A comienzos del XX, cuando el modelo ya tenía raigambre, sucederá un acontecimiento extraordinario que pondrá en evidencia no solo una serie de atropellos patronales, sino la enorme capacidad de lucha de las señoritas obreras. En la Fábrica de Tejidos de Bello (fundada en 1902 y cuyas labores comenzaron dos años después), 400 muchachas se declararon en huelga, un término que se estrenaba en el país. En 1919, debido a otros alzamientos de trabajadores en Colombia, bajo el gobierno de Marco Fidel Suárez se estableció el derecho de huelga (Ley 78 de 1919). Valga anotar que, en ese año, se presentó en la Plaza de Bolívar la masacre de sastres.
Cuatrocientas trabajadoras (la fábrica también tenía unos 100 obreros) se alzaron contra la tiranía del empresario Emilio Restrepo Callejas, alias Paila, del que ya, años antes, se había quejado Carlos E. Restrepo, por su soberbia y autoritarismo. Y no solo contra el gerente-administrador, sino contra varios capataces, que las chantajeaban y acosaban. En el memorial que presentaron, las muchachas (algunas entraban desde muy niñas, a veces para poder ganar plata para el vestido de la primera comunión) exigían, además, que les permitieran trabajar calzadas.
Entonces se laboraba de sol a sol, en una larga jornada en la que, según el régimen interno, se cobraban multas a las trabajadoras por diversos motivos, entre ellos el llegar tarde. Había discriminación salarial. Las señoritas ganaban menos que los obreros. En su memorial (entonces no se hablaba de pliego de peticiones) incluyeron rebaja de la jornada y aumento del pago. En la huelga y sus previos sobresalió, como una suerte de Juana de Arco (así la calificaron varios cronistas de época), la bellanita Betsabé Espinal, de 24 años.
El 12 de febrero de 1920 estalló la primera huelga en Colombia. Y la hicieron 400 señoritas, dirigidas por una “negrita avispada”, que “no se tragaba nada”, como dirían los periodistas que, a montones, cubrieron el acontecimiento singular. El Luchador, El Espectador, El Correo Liberal y otros periódicos dieron cuenta de la altiva batalla de las trabajadoras encabezadas por la valerosa Betsabé y de las que, además, se recuerda a Trina Tamayo, Adelina González, Teresa Piedrahíta, Matilde Montoya, Rosalina Araque, Carmen Agudelo y Rosalina Araque…
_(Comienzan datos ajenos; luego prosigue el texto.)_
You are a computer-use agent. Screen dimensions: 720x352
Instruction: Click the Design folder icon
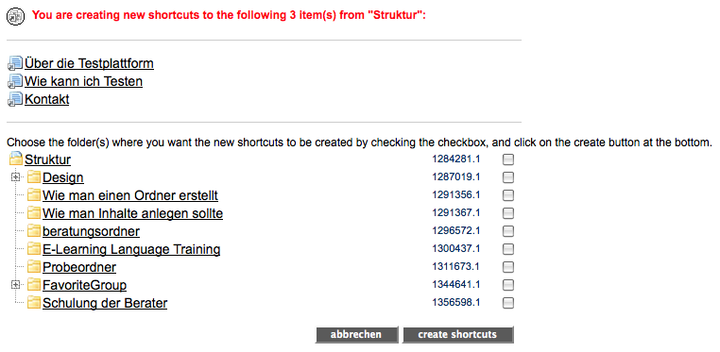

“Betsabé era en esos momentos supremos la justicia hecha mujer que surgía del antro pavoroso de todas las injusticias”, decía el reportero Tintorero, del periódico El Luchador. Las “doncellas en rebelión” se erigieron en paradigma de la lucha por las reivindicaciones de los trabajadores (hombres y mujeres). No se trató de una liza de género, sino de una combativa manifestación que rompió los controles del modelo empresarial y lo desnudó en su condición de explotador. En el Valle de Aburrá, el porcentaje de mano de obra femenina de las fábricas era, en 1920, del 80 por ciento.
La huelga duró 21 días y recibió la solidaridad de la prensa, los trabajadores, parte de la Iglesia y el pueblo en general. Las huestes femeninas ganaron la batalla, que se tornó en hito histórico. Betsabé y sus muchachas lograron que la jornada laboral se redujera a diez horas, que tuvieran tiempo para almorzar y tomar el algo, alza de salarios del 40 por ciento y poder trabajar calzadas; echaron a pique el represivo sistema de multas y, sobre todo, obtuvieron los despidos de los acosadores Jesús Monsalve, Teodulo Velásquez y Manuel J. Velásquez, que, por sus maniobras, habían “arrojado a los abismos pavorosos de la prostitución a varias de las obreras”.
Después de la huelga Betsabé Espinal entró en una suerte de limbo. Poco o nada se supo de sus actividades tras liderar un movimiento excepcional. Murió en 1932, en Medellín, en las afueras de su casa cercana al cementerio de San Lorenzo, electrocutada por “alambres de luz”. Ya había ganado la luz de la historia.